Anayasanın 125. maddesinin üçüncü fıkrasında idari işlemlere karşı açılacak davalarda sürenin yazılı bildirim tarihinden başlayacağı belirtilmiş, 2577 sayılı İdari Yargılama Usulü Kanunu’nun 7. maddesinin (1) numaralı fıkrasında dava açma süresinin altmış gün olduğu, (2) numaralı fıkrasında bu sürenin idari uyuşmazlıklarda yazılı bildirimin yapıldığı tarihi izleyen günden başlayacağı ve (4) numaralı fıkrasında ise ilanı gereken düzenleyici işlemlerde dava süresinin ilan tarihini izleyen günden itibaren başlayacağı kuralına yer verilmiştir.
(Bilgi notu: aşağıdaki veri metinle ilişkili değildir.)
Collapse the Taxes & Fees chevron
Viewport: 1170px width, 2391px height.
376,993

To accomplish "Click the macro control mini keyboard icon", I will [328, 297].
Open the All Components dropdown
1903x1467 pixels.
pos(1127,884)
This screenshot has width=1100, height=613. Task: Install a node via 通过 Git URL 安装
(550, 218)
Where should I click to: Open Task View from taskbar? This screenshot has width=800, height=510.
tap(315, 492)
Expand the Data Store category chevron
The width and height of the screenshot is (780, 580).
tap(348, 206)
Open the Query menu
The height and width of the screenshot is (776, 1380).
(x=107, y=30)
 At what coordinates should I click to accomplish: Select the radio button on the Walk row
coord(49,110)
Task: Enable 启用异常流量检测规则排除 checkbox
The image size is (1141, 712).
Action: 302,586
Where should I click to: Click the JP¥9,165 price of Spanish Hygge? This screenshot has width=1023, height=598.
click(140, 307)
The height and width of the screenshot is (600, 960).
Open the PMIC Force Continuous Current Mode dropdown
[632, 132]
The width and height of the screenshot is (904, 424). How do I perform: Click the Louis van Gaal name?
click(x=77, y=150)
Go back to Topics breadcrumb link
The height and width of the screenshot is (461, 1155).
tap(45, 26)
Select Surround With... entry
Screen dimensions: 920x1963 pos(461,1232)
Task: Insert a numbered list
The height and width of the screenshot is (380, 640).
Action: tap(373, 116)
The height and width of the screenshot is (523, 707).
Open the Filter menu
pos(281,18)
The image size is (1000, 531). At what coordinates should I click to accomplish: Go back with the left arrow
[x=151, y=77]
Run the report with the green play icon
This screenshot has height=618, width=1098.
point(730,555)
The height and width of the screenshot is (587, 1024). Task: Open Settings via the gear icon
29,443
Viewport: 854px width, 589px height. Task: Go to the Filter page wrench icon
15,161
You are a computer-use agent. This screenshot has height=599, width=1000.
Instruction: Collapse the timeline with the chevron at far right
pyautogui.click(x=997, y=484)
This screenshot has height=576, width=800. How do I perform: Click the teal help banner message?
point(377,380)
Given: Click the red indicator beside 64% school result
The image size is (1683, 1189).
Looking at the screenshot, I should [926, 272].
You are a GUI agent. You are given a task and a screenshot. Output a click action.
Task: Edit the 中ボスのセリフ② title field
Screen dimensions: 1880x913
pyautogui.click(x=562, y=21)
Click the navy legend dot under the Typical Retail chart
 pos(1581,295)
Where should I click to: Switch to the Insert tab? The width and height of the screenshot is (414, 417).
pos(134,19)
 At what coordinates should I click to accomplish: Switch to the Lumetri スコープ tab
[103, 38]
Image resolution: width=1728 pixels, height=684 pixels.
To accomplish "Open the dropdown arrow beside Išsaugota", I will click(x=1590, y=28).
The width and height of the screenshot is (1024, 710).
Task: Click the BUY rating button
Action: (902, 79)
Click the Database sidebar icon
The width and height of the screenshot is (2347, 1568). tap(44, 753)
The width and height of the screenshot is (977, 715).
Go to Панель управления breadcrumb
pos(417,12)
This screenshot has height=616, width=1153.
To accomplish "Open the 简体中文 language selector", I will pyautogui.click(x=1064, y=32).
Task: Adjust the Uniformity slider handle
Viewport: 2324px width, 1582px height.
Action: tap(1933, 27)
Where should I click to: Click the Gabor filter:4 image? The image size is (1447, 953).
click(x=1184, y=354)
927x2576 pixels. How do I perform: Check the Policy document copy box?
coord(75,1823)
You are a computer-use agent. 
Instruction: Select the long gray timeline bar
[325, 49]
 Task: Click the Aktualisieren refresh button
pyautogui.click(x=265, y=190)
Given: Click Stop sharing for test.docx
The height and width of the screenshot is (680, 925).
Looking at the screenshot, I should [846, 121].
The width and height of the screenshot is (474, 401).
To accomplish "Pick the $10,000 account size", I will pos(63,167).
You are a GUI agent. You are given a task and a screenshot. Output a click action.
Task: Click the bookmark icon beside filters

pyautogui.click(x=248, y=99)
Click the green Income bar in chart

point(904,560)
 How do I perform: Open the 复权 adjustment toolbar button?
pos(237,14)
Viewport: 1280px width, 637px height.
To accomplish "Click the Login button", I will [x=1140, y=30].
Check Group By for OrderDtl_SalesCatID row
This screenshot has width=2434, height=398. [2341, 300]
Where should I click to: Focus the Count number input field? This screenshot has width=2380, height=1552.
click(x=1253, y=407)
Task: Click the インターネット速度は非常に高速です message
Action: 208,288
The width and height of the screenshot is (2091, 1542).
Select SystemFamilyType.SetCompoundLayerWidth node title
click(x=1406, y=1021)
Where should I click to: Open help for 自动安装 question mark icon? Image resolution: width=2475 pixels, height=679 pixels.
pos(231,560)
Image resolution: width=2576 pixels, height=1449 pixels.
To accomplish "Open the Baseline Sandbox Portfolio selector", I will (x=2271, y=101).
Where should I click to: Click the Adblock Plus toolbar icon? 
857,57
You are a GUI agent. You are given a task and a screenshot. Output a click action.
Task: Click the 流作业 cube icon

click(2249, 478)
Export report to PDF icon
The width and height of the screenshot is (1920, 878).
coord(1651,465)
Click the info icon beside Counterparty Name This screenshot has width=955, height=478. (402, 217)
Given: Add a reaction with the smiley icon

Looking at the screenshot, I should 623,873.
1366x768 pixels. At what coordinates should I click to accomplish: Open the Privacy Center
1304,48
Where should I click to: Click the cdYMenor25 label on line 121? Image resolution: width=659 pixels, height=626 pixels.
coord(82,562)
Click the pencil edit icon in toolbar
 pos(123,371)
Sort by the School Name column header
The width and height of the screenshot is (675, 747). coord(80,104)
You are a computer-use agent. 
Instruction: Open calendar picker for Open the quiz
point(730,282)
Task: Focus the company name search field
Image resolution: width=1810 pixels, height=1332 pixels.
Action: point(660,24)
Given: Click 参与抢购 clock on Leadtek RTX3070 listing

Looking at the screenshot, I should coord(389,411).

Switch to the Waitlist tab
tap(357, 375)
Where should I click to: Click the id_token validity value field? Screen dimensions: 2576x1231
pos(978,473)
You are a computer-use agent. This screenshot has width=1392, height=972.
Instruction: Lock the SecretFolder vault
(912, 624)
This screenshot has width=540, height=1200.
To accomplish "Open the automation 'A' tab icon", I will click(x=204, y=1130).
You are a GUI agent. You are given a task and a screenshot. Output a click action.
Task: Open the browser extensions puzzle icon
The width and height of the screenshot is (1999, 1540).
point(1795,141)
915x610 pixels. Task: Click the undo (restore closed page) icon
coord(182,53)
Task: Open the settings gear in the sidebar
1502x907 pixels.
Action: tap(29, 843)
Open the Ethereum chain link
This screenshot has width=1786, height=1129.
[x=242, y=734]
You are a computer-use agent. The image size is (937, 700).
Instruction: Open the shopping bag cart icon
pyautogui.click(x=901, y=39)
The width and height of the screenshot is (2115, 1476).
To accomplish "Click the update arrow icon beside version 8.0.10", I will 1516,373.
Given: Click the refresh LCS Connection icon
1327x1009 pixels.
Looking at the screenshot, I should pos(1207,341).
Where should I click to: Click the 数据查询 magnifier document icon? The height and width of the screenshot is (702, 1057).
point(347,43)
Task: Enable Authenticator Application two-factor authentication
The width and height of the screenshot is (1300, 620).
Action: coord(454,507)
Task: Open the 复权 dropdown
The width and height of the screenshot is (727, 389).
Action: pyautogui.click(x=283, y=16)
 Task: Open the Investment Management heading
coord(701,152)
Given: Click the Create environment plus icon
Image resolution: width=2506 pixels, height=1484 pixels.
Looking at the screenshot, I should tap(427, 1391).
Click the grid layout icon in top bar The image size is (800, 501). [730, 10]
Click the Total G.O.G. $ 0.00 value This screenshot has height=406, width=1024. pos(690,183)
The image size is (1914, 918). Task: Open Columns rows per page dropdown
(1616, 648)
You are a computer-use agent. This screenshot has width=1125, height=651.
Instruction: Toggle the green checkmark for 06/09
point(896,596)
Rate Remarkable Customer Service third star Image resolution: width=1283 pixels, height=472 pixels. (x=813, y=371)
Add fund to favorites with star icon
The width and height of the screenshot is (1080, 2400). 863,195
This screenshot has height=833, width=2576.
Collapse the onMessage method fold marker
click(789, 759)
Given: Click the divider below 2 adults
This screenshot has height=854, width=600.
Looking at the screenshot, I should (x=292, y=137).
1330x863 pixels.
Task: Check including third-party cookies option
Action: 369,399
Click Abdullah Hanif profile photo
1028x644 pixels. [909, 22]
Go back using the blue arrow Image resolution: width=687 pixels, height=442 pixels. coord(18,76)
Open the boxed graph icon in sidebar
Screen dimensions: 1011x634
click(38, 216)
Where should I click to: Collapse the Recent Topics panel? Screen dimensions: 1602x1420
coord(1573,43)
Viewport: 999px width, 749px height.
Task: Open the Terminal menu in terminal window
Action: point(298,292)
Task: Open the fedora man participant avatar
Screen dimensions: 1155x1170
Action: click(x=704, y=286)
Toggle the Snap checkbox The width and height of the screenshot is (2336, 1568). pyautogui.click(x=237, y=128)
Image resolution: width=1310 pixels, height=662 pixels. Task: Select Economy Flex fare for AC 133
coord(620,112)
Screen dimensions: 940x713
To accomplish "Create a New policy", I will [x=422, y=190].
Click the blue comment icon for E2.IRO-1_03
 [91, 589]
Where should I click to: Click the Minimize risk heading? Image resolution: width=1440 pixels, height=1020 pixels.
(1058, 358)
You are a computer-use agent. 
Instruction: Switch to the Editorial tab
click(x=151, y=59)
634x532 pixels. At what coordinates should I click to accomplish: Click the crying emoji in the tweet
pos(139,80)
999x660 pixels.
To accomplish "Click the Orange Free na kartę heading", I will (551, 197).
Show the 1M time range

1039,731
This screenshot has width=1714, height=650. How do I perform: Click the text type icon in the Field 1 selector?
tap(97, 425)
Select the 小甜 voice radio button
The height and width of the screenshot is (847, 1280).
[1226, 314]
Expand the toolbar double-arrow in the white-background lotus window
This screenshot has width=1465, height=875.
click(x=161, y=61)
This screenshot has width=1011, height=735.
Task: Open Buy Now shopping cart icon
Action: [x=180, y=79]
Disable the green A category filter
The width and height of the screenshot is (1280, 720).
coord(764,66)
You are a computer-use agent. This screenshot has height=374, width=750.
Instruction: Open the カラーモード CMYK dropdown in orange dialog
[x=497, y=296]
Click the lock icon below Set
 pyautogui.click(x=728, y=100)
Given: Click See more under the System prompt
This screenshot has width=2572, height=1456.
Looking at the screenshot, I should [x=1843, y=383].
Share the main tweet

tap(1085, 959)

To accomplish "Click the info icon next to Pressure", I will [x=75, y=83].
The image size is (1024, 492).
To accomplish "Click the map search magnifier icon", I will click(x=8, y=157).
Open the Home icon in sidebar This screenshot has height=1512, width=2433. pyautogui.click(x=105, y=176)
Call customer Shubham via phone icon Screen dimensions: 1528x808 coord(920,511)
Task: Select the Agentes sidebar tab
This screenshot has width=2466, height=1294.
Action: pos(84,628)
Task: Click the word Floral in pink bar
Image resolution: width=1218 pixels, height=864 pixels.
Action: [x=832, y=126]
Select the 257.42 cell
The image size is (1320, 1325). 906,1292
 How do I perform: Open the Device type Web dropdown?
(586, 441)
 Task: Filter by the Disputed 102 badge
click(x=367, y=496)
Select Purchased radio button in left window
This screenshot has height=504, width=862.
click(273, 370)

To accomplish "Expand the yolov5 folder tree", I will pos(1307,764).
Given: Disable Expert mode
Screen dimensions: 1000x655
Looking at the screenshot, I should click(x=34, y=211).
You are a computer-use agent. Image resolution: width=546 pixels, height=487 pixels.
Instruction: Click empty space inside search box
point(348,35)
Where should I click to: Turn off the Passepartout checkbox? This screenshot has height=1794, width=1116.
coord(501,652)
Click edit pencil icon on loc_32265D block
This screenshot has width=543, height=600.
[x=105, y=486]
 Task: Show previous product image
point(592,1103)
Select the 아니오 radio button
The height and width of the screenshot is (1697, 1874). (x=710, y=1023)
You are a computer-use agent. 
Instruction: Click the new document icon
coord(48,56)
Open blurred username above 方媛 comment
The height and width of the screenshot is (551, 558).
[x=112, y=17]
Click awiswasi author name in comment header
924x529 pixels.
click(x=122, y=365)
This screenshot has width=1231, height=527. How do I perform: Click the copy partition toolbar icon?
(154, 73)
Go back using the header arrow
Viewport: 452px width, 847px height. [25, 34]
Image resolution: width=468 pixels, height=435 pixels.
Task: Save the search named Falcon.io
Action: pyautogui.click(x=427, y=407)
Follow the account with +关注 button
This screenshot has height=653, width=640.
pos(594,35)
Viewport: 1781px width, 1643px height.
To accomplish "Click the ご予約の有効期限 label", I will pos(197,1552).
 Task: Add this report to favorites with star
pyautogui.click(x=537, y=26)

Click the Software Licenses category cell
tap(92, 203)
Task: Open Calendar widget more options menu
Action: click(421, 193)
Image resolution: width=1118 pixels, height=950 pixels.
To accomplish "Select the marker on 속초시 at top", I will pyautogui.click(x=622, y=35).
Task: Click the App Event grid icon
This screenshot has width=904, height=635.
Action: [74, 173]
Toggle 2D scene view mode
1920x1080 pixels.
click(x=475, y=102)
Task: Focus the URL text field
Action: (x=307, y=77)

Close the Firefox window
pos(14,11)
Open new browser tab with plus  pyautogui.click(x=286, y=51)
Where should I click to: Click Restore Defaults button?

Anayasa ve 2577 sayılı Yasa’da yer alan bu hükümlere göre dava açma süresinin kural olarak yazılı bildirimin yapıldığı tarihi izleyen günden başlayacağı, ancak ilanı gereken düzenleyici işlemler bakımından bu kuraldan ayrılarak dava açma süresinin ilan tarihini izleyen günden başlatılacağı açıktır.
Bu itibarla, somut olayda dava açma süresinin yazılı bildirimin yapıldığı tarihi izleyen günden mi yoksa ilan tarihini izleyen günden itibaren mi başlayacağını belirleyebilmek için dava konusu işlemin ilanı gereken “düzenleyici” bir işlem olup olmadığının irdelenmesi gerekir.
Bankacılık Düzenleme ve Denetleme Kurulu’nun 4389 sayılı Bankalar Kanunu’nun 14. maddesinin (3) numaralı fıkrası uyarınca … T.A.Ş.’nin temettü hariç ortaklık hakları ile yönetim ve denetiminin Tasarruf Mevduatı Sigorta Fonu’na devredilmesine ilişkin kararı anılan yasa maddesinin son fıkrası uyarınca Resmi Gazete’de yayımlanmış olmakla birlikte düzenleyici bir işlem olmayıp bireysel işlem niteliğindedir.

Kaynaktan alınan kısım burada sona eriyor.